I’ve recently rejoined Instagram. My departure in December 2012 was, like many others, due to the announcement that Instagram was going to change their terms and conditions that would allow them to let advertisers use my content without asking. Instagram soon backtracked on this, but I had made the break. At the time I was considering leaving anyway, as I had started to question how many social networking sites I was on, and what I was getting out of them. So this minor media blow-up prompted my exit, and as such, I wasn’t bothered about rejoining once the back peddling started.
However, much to my surprise, I actually found that I missed it.
Around the same time, many photographers I know started getting quite vitriolic about people who use Instagram, and posted articles on their Facebook walls against the photo sharing app. One such was by Jonathan Jones in The Guardian, which pretty much calls anyone who uses Instagram mindlessly deluded. Now, if there is one thing that winds me up more than anything else, it is artistic elitism—so I rejoined Instagram, if for nothing more than to wind up people with such attitudes.
To be honest, I was a little incensed by such opinions, and so some furious notebook scribbling has resulted in the following points, presented here for your reading pleasure:
- Anyone who is so vehemently opposed to something usually feels threatened by it, and this usually results in a defensive attitude. This is what I believe we are seeing here. Anything that looks popular is immediately denounced and elitist walls start rising, soon to be followed by over blown pompous statements and incredulous derisions that do not really have an ounce of an objective rationale.
- Photographers do not own photography. It is a popular activity, for anyone to take part in for their own purposes. In fact, anyone who owns a camera is automatically a photographer, and therefore has as much right to do what they want within the medium as anyone else. For good or for bad.
- I do not disagree that much on Instagram is vacuous and of little artistic merit. Particularly the filters, which I use sparingly and only to enhance a poor photograph. But that doesn’t damn the medium. A good analogy is with that of looking at Punk music between1976–79. Immediate and of the people, Punk encouraged anyone to pick up a guitar and get involved. This was both its beauty and its downfall, as a thousand god awful bands formed. But a few fantastic talents emerged that wouldn’t have otherwise, and they developed and grew to be of great importance to the wider world of music. So to with Instagram—it is there, free to download if you are lucky enough to be able to afford a smart phone, and there is stuff of value there if you choose wisely in who you follow.
- Many of the people I follow are designers. There is something about its immediacy and ‘of the now’ nature that is appealing in sharing with people who have a particular visual outlook on their surroundings. As well as locations I am unlikely to see, typography, book jackets found in flea markets and architectural points of interest, to name a few subject matters that occur regularly, are visual thoughts knocked backwards and forwards between followers. To be able to check this in the middle of a mundane day is not just to feel connected, but it encourages the viewer to look at their own everyday from a different perspective.

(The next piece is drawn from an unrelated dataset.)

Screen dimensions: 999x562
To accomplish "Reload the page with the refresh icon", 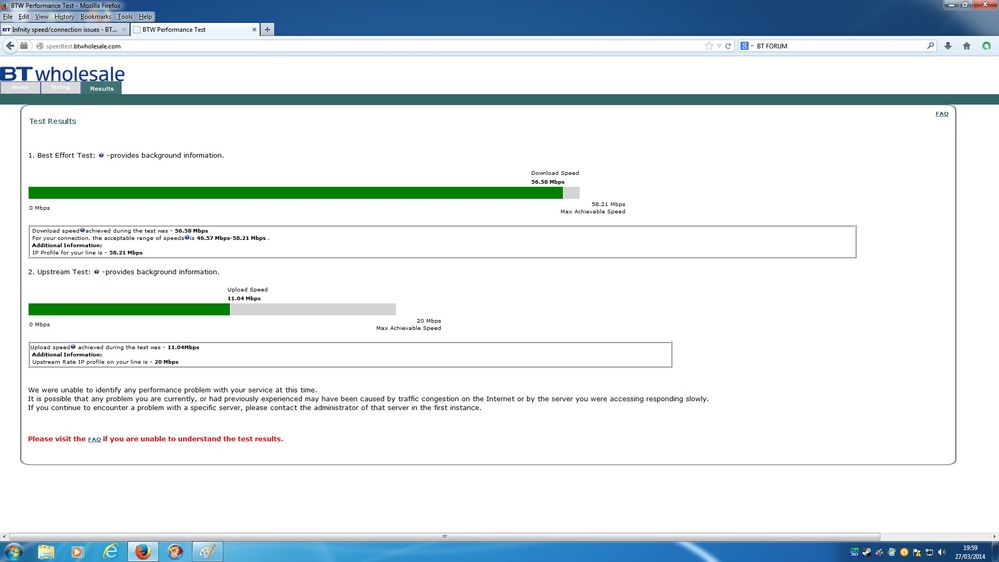I will point(728,46).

- Instagram is by far a better designed interactive mobile image sharing vehicle than Tumblr, which, in and of itself, tends to encourage the sharing of other people’s work with little to no respect for copyright. (No offence Tumblr, you have your purpose and are good at it).
- There is just as much vacuous art photography outside of Instagram as there is engaging and intelligent work. Shit photography is not the preserve of Instagram, and photographers have no high-horse to get on from this perspective.
- And finally, the concept that something can only be validated if it is on a gallery wall is beyond ridicule.
I use Instagram as a visual scrapbook for my on-the-go visual notes and thoughts, albeit a scrapbook that I welcome others to share in. I do not want to see photographs of other people’s meals or kids or snowmen with or without a wacky filter; so I don’t follow those that post such things. But I do want to see the photos of, say, Dan Hill, the architect, designer, writer and CEO of communication research centre Fabrica , whose City of Sound blog is always a stimulating and intelligent read and who has much to say on all things design related. To see the the experiences and interests behind what informs his opinions and his writing is always engaging, and never ever deluded.